The other apps that you reference do something different to what you might be expecting. They enable screen rotation based on the device's accelerometer; that is, the user rotates the device and the orientation changes. They do not set a specific orientation for any application. Note that if you disable automatic rotation whilst in landscape mode, the orientation typically returns to portrait.
I have done the same as these other applications before. Unfortunately it's proprietary commercial code that I'm not in a position to share.
There are two components to the approach:
- Detect when the foreground application is the target app
- Change the system-wide preference for display orientation
Obviously you have to do the reverse too, i.e. change it back afterwards.
There are some examples of piece 1 elsewhere on SO. In my case I wrote a service that continuously polled to see what the foreground app is (because there are no relevant system events to inform of app change).

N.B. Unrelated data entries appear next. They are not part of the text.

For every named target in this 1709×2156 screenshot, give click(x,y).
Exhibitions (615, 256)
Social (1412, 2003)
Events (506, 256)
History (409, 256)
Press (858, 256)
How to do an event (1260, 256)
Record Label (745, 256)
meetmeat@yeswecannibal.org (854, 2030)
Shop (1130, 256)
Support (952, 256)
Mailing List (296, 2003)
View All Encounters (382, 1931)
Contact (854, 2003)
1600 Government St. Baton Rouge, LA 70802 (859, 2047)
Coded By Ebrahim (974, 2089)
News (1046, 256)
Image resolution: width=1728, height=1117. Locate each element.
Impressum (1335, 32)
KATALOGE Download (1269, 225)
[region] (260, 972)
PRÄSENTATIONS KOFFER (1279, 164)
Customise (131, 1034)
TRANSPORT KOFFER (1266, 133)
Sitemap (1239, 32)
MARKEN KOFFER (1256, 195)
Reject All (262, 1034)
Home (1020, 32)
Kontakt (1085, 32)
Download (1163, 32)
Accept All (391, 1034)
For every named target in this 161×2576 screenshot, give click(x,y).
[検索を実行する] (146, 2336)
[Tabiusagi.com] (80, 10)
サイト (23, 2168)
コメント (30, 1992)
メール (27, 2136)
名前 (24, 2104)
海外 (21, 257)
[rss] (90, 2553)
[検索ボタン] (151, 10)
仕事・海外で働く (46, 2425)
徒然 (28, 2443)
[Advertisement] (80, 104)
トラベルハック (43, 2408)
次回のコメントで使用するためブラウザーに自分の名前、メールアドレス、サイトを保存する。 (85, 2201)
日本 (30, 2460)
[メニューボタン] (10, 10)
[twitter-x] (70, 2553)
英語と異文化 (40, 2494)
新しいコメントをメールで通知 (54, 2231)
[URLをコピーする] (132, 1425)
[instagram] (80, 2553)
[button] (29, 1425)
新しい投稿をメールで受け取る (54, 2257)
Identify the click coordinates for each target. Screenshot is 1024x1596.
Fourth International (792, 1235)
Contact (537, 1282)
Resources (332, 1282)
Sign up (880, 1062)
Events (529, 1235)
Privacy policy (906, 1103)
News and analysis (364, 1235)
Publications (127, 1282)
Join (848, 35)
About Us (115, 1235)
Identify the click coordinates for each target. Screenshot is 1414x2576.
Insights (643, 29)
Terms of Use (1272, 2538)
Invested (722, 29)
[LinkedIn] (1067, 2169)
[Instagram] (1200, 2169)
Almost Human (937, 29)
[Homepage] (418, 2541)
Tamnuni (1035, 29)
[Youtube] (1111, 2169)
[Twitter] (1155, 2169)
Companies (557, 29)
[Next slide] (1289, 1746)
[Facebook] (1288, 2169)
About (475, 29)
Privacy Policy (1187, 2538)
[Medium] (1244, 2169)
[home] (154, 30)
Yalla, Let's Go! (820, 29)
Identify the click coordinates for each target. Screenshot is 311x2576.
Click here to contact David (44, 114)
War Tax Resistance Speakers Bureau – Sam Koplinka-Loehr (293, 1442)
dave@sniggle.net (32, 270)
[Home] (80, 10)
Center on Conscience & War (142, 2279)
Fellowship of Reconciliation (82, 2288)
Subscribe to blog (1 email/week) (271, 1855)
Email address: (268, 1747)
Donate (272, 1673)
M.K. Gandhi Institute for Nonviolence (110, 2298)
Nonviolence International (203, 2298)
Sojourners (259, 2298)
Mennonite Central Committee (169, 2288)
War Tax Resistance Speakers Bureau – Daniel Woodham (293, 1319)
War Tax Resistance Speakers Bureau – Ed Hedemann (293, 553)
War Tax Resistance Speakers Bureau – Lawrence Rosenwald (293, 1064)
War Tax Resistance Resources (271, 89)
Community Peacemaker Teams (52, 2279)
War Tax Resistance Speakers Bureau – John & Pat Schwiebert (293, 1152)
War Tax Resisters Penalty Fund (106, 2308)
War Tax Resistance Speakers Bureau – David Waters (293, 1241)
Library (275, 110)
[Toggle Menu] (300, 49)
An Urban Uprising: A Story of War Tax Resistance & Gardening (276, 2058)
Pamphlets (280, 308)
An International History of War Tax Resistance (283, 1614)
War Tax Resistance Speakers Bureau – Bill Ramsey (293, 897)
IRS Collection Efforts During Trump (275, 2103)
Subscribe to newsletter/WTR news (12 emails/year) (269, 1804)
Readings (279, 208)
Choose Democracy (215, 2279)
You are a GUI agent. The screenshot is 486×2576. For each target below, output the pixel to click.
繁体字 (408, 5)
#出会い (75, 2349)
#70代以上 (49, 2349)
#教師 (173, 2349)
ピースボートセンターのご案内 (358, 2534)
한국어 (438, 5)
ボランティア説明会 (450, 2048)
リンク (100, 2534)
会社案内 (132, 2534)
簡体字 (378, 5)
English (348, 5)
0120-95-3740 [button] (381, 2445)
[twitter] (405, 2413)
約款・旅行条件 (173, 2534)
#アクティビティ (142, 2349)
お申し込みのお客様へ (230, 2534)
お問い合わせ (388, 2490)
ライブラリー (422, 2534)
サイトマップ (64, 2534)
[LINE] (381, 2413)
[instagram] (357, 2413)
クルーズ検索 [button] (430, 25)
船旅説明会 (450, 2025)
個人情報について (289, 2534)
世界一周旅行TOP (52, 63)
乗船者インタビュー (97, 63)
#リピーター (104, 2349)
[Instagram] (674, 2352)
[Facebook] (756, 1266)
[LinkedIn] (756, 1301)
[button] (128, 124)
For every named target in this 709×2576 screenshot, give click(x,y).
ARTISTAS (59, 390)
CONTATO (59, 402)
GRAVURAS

It's not a trivial undertaking but it can be done.
The relevant setting for piece 2 is Settings.System.ACCELEROMETER_ROTATION
. I think you can write that with an ordinary app permission on all versions. The code snippet for that is below:
Settings.System.putInt(
app.getContentResolver(),
Settings.System.ACCELEROMETER_ROTATION,
orientationEnabled ? 1 : 0
);
Note also that it is possible to write an application that will ignore the system's screen rotation; i.e. will stay locked in whatever orientation it was designed for. It's not common though.